Karanjis and gujiyas – recipes for this Diwali

Karanjis are half moon shaped mithais with fluted ends: unmistakable pieces of art that bring joy every Diwali. Interestingly, these were made exactly the same way in ancient times as today but then they were called ‘samyavas’. There is mention in ‘Kalpastham’ of Shri Sarth Charak Samhita about ‘Karanjis’ and ‘Anarsas’ and their ingredients like cardamoms, aniseeds, dry coriander and cinnamon having medicinal values.

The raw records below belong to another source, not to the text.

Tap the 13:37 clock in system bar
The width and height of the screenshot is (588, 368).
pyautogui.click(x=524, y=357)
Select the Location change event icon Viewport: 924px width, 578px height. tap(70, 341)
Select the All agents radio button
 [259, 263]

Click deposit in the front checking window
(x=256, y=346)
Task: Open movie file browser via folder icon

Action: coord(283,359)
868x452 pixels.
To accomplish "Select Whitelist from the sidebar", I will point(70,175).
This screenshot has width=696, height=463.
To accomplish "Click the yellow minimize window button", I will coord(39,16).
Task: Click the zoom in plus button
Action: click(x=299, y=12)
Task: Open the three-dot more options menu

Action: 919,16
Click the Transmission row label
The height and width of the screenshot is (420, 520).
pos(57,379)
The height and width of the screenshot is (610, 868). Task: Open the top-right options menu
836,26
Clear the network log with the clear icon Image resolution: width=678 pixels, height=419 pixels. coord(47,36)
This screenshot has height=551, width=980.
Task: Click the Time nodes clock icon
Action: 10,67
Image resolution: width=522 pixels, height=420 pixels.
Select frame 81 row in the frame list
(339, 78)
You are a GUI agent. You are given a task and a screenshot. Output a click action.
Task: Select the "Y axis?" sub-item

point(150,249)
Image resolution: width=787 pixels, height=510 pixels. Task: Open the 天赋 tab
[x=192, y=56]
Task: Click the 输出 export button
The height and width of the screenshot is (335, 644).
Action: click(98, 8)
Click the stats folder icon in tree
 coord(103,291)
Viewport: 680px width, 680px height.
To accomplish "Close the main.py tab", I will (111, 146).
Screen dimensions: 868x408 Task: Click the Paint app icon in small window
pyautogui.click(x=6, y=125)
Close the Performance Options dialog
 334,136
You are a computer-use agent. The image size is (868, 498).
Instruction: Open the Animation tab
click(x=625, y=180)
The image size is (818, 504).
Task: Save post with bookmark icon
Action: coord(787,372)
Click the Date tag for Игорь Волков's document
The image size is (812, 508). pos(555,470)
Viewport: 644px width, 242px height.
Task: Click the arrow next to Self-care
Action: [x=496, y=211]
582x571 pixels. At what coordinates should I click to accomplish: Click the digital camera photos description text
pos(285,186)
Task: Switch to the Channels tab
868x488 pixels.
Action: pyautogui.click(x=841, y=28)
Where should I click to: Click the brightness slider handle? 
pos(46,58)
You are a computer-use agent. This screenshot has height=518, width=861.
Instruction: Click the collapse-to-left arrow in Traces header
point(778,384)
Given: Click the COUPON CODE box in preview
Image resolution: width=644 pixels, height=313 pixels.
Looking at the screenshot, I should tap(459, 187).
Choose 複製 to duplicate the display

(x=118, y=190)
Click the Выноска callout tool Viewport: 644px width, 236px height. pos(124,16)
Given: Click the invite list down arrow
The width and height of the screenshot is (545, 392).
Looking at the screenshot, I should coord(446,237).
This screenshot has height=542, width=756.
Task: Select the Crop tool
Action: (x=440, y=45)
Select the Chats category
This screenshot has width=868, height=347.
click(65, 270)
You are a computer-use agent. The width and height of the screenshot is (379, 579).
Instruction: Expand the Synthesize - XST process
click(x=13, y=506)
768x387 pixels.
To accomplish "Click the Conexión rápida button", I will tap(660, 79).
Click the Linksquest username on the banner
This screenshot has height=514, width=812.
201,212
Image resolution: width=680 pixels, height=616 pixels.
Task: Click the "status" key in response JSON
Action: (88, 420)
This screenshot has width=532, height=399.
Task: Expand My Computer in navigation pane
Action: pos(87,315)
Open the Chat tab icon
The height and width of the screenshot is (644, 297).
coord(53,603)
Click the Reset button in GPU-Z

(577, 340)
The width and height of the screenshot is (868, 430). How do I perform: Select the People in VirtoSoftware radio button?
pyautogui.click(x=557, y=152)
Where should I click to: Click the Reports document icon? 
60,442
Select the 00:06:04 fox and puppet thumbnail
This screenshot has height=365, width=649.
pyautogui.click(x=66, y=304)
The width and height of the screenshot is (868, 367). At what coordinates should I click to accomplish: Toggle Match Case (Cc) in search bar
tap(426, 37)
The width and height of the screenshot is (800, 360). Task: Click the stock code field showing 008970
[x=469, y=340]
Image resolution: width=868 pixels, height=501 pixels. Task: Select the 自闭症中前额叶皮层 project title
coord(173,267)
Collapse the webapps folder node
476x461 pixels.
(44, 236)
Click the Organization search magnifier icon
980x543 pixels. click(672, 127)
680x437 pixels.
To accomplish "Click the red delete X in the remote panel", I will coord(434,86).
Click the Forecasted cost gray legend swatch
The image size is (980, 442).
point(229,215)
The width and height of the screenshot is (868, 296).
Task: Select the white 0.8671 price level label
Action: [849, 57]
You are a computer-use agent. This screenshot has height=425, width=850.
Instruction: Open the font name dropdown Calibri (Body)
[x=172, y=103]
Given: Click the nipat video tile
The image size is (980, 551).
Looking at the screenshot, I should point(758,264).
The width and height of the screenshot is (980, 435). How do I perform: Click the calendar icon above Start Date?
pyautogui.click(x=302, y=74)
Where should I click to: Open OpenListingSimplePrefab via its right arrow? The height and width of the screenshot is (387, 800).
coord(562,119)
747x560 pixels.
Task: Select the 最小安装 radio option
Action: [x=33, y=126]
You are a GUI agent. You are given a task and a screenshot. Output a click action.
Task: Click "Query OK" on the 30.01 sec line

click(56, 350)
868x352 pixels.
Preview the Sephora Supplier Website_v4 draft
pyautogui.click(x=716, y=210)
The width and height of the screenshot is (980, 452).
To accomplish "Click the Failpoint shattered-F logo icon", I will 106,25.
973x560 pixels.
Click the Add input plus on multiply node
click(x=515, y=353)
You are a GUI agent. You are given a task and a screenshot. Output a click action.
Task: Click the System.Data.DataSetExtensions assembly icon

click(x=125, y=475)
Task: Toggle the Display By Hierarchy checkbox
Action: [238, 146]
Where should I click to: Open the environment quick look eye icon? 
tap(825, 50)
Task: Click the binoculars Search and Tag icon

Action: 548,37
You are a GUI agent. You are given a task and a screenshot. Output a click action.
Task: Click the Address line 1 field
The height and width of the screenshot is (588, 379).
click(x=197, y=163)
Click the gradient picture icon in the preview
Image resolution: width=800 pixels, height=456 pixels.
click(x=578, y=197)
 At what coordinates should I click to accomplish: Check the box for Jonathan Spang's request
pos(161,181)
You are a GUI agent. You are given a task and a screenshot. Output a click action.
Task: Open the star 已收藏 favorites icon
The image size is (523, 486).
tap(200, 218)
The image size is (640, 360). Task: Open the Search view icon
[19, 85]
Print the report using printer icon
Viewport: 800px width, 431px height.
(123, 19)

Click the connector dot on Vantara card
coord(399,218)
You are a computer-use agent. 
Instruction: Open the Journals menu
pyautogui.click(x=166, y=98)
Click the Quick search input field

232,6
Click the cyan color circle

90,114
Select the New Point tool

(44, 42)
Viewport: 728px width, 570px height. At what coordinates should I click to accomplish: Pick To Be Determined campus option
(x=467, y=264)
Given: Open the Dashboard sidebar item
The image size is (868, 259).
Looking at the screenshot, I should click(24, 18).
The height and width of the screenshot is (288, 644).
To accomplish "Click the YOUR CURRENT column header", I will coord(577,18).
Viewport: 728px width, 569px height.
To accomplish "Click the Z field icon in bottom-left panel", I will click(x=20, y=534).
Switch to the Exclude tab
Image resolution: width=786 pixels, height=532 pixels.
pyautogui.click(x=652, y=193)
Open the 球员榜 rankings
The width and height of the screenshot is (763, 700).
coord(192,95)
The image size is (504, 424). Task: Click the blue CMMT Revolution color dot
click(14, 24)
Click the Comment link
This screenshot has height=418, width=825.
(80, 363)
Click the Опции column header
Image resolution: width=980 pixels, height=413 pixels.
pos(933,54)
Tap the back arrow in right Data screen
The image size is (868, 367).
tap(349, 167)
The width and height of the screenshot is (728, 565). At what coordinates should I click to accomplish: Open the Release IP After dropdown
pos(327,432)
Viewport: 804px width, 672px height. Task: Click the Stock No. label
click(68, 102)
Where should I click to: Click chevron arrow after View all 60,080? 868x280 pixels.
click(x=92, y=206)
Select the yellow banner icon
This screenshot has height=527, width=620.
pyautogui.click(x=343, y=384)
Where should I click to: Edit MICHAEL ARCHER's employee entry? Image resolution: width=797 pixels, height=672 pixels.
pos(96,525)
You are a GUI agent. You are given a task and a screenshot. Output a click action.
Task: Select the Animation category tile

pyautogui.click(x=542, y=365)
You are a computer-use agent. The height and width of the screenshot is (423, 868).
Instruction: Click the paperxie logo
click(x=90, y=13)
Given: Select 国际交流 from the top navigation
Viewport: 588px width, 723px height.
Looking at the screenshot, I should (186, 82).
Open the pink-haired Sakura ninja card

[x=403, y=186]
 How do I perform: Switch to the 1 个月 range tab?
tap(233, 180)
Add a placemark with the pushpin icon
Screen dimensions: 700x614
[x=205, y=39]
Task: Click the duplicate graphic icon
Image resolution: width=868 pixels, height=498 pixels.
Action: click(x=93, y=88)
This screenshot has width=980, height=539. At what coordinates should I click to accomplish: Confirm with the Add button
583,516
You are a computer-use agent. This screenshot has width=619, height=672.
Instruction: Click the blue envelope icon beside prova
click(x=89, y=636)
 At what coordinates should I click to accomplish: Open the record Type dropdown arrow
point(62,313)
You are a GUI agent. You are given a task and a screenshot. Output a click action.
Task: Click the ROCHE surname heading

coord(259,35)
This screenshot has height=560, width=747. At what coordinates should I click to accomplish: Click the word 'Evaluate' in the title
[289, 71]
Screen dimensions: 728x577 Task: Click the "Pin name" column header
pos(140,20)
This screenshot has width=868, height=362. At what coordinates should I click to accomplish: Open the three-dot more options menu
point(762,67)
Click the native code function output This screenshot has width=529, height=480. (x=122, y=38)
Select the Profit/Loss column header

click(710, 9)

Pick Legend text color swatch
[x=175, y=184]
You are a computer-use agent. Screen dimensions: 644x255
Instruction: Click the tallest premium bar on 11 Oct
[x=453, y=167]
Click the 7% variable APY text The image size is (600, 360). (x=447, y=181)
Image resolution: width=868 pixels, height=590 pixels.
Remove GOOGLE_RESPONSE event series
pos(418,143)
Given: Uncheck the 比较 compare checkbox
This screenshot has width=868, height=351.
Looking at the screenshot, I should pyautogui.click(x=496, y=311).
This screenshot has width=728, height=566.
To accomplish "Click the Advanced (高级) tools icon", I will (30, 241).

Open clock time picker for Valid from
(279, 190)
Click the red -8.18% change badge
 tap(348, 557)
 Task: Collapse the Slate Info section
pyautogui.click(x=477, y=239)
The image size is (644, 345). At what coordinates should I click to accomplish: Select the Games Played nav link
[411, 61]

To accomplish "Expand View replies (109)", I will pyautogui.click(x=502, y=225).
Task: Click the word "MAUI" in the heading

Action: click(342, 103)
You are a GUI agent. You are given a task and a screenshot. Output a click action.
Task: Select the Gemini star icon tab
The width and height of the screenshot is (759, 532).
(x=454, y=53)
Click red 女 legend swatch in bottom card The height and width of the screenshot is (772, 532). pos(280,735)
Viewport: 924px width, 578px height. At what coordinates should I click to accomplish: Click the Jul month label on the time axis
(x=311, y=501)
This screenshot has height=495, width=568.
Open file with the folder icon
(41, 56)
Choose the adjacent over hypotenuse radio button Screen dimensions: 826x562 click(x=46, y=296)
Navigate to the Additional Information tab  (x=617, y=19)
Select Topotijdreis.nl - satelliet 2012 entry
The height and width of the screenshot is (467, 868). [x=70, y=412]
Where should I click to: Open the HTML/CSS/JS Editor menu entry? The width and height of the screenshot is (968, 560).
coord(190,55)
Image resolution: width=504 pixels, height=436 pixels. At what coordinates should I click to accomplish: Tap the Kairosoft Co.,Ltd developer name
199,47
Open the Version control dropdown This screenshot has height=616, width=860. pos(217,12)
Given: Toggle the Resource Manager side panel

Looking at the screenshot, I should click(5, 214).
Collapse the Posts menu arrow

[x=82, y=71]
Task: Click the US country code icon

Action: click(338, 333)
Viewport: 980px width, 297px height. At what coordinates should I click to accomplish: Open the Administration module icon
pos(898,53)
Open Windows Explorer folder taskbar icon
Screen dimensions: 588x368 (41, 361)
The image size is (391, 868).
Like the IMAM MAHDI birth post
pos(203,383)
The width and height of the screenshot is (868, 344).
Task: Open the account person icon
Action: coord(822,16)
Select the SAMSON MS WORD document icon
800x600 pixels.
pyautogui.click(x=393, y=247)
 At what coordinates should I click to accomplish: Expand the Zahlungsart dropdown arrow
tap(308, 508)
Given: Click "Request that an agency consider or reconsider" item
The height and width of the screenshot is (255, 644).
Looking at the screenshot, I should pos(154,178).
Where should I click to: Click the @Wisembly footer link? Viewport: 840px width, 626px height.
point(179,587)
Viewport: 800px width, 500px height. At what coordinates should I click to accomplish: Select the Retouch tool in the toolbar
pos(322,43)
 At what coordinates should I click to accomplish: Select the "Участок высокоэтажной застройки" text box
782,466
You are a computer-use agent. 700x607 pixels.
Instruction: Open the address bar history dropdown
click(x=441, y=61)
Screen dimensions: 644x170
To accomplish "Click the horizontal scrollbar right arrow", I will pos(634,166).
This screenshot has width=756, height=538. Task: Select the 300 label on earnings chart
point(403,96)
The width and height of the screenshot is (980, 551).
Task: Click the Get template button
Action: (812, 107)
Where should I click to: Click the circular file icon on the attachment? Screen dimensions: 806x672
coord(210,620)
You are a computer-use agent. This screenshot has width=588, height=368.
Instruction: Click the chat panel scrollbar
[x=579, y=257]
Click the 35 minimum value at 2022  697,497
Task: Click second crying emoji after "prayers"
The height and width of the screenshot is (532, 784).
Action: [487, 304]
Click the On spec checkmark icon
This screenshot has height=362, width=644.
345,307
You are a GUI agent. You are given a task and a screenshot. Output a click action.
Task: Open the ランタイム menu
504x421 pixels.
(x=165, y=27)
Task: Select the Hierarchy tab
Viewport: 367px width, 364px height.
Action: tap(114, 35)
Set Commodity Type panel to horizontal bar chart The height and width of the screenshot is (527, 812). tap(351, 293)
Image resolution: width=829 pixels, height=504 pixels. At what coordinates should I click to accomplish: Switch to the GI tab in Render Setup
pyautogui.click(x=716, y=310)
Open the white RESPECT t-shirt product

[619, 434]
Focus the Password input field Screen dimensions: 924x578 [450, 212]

Call the Maharashtrian karanji, gujiya in Hindi and ghughra in Gujarati, the name might change but the basic structure and content remains similar. Made with superfine flour covering, it is the stuffing that adds variety. In Maharashtra, stuffing is prepared with lightly roasted fine semolina, grated dry or fresh coconut, sugar and lots of sliced dry fruits. In North India, a stuffing of khoya (mawa) is preferred. What with an eye-catching shape, karanjis are consumed almost as soon as they are ready. Mawa Gujiya does not have shelf life whereas karanjis with a well roasted nutty filling will keep well in airtight containers for a week or so.
Here is old fashioned Coconut Karanji also called Ole Naralachi Karanji.
Sieve 1 cup refined flour (maida) into a bowl. Add 1½ tablespoons semolina (rava) and 4 tablespoons ghee and mix with fingertips till mixture resembles breadcrumbs. Knead into semi-soft dough with ¼ cup milk and sufficient water. Once the dough is ready, cover it with a damp cloth and keep it aside for half an hour. For stuffing, roast 1 cup scraped coconut in a non stick pan till lightly browned. Add 15-20 chopped raisins, 1 cup powdered sugar, ½ teaspoon green cardamom powder and mix well. Let it cool. Knead the dough once again and divide into twelve small balls. Roll out each ball into a circle, place it in a greased karanji mould. Place a small portion of the prepared filling in the hollow. Apply a little water on edges, close the mould and press firmly. Heat sufficient ghee in a kadai and fry the karanjis till crisp and golden brown on medium heat. Drain on absorbent paper and allow to cool before storing in an airtight container.
For adding variety to your karanji collection do try Date And Anjeer Baked Karanji and Chocolate and Nuts Karanji too.